In a further change, claimants who cannot speak English "will have to attend language courses until they do".
The "temperature test" for winter fuel allowance will apply to expatriate pensioners living in Portugal, Spain, Greece, France, Gibraltar and Cyprus.
With health, education and aid ring-fenced, all other departments will have to take a bigger hit - average budget cuts for 2015-16 of between 8% and 10%.
The Department for Communities and Local Government, the Treasury and the Department for Environment, Food and Rural Affairs were among the hardest hit, with 10% budget cuts.
Vince Cable's Department for Business, Innovation & Skills, the last to reach a deal with Mr Osborne after tough negotiations, got off relatively lightly with cuts of 6% and a commitment to keep money for more apprenticeships, but student grants will be frozen.
The Ministry of Defence will face further cuts to its civilian workforce as its budget was maintained in cash terms at £24bn - representing a real-terms cut.
The Department for Transport will be forced to make savings of 9% in day-to-day spending, but will get the largest boost of any department in its capital spending, which rises to £9.5bn in 2015-16.
Mr Osborne also said the government would spend £2m to "look at the case for" a £12bn Crossrail 2 project in London, which is backed by London Mayor Boris Johnson, and announced £3bn more for affordable housing in 2015. Further details of capital spending plans are expected on Thursday.
Capital spending is down in real terms but is falling at a slower rate than forecast by the previous Labour government, Treasury sources insist.
The chancellor announced that the council tax freeze, due to come to an end next April, would be extended for the next two years. He said that would mean nearly £100 off the average council tax bill for families.
But he warned of 144,000 further public sector job cuts and said local councils would have to make "the kind of sacrifices central government is making".
Sir Merrick Cockell, chairman of the Local Government Association, said further cuts would "stretch essential services to breaking point in many areas".
But he welcomed a plan by Mr Osborne to transfer £2bn from the NHS budget to fund social care, which has been badly hit by council cuts in some areas.
Labour has said it will not reverse the spending cuts announced for 2015-16, although it will borrow money to invest in building more houses.
Mr Balls launched a fierce Commons attack on the "out-of-touch chancellor" who, he said, had "failed on living standards, growth and the deficit, and families and businesses are paying the price for his failure".
"If the chancellor continues with his failing economic plan, then it will fall to the next Labour government to turn the economy round and to take the tough decisions to get the deficit down in a fair way," added Mr Balls.

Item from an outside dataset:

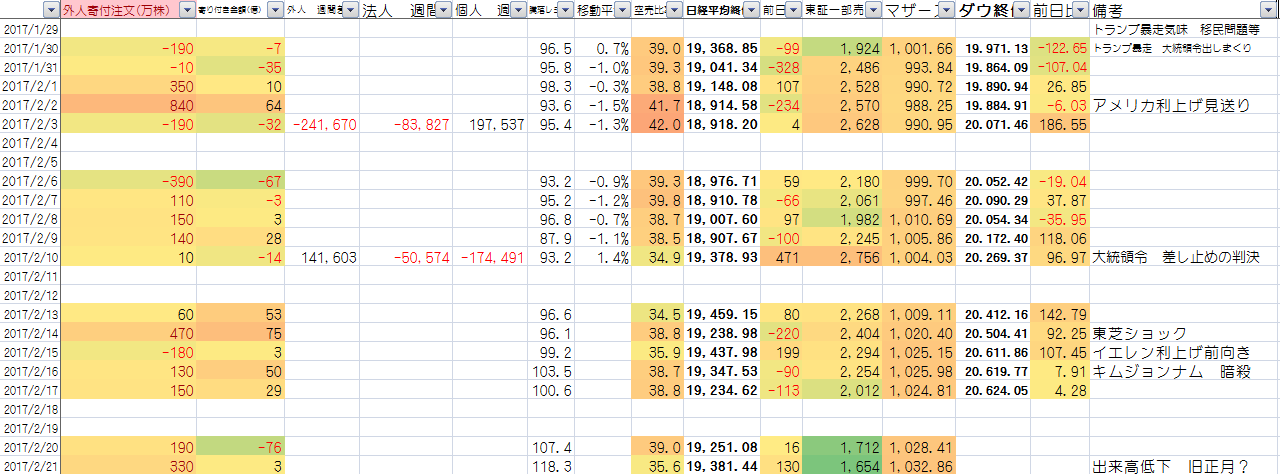Screen dimensions: 1280x474
Task: Open the 備考 column filter dropdown
Action: tap(1269, 11)
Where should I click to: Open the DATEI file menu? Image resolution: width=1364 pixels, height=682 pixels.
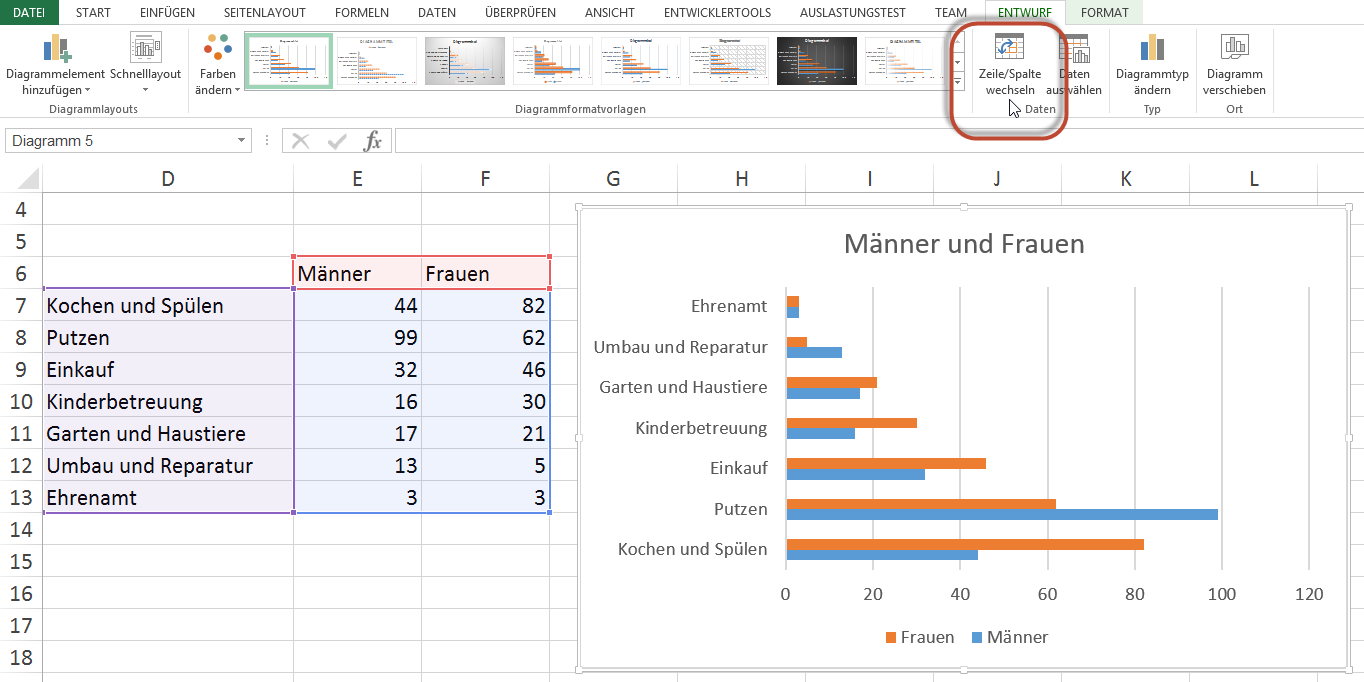(29, 13)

But he struck a more cautious note in a later interview with the BBC, saying he backed English language tests for migrants and would "look at the detail" of the benefit changes, adding: "If it saves money and it works, fine."

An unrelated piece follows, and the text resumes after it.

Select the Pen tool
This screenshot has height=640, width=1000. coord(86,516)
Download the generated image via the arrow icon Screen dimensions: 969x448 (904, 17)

He also pledged to study the pay progression proposals to see if it would work out cheaper than performance-related pay, which will be replacing it.

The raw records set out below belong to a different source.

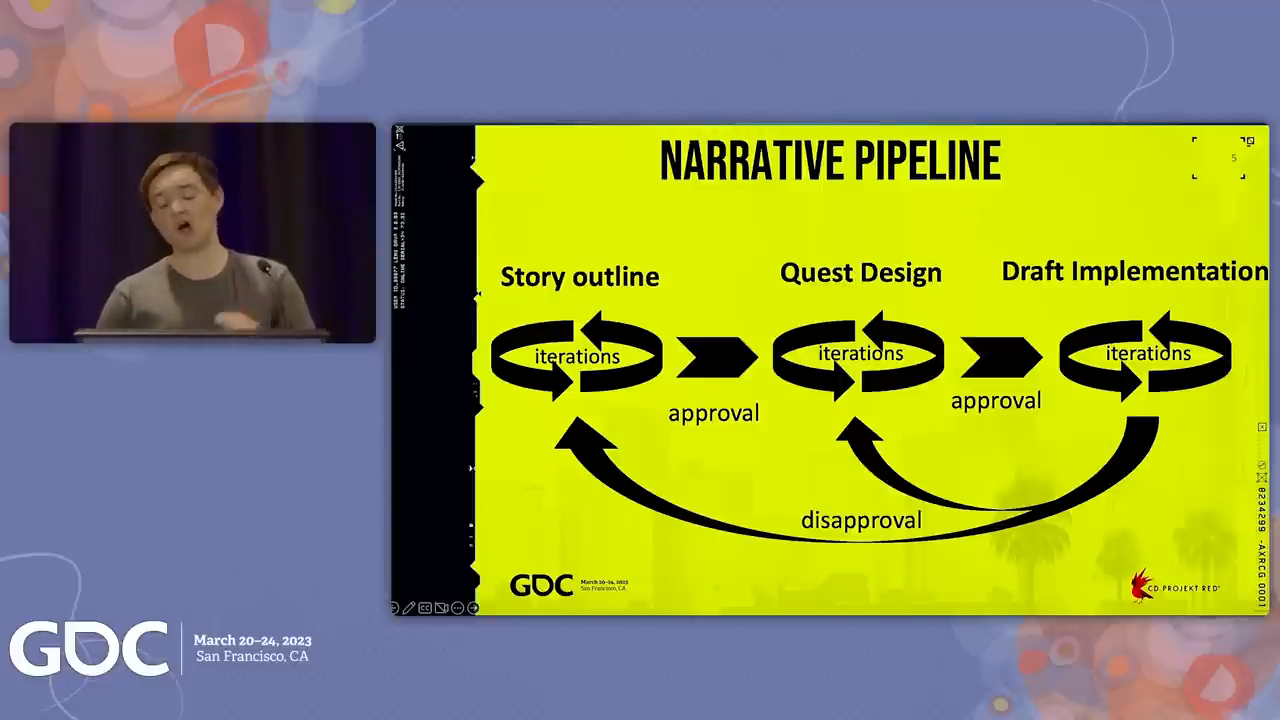Toggle closed captions with the CC icon
Screen dimensions: 1280x720
(x=425, y=607)
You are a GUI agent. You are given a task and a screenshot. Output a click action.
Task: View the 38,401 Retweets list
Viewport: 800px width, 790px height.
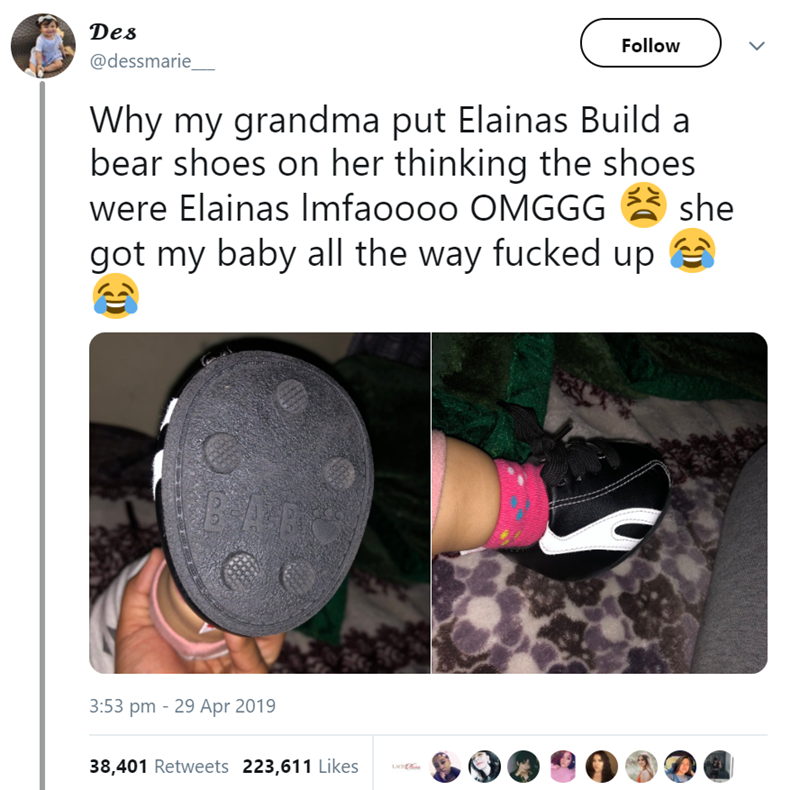tap(159, 766)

The trade unions reacted angrily to the public sector pay squeeze. Prospect, which represents 34,000 specialist civil servants, said the Spending Review was a "kick in the teeth" for its members.
Deputy general secretary Leslie Manasseh said: "The chancellor obviously isn't aware that his government have scrapped progression for most civil servants already, apart from where it is part of an employee's contractual rights.
"Our members have already put up with two years of pay freezes followed by pay caps alongside pension contribution increases of over 3%. Many members have seen the real value of their pay plummet by up to 15%."
But business lobby group the CBI said the squeeze was "tough but necessary" at a time of tight public finances and it was also "encouraging to see that government will have greater control of the welfare budget through the new cap".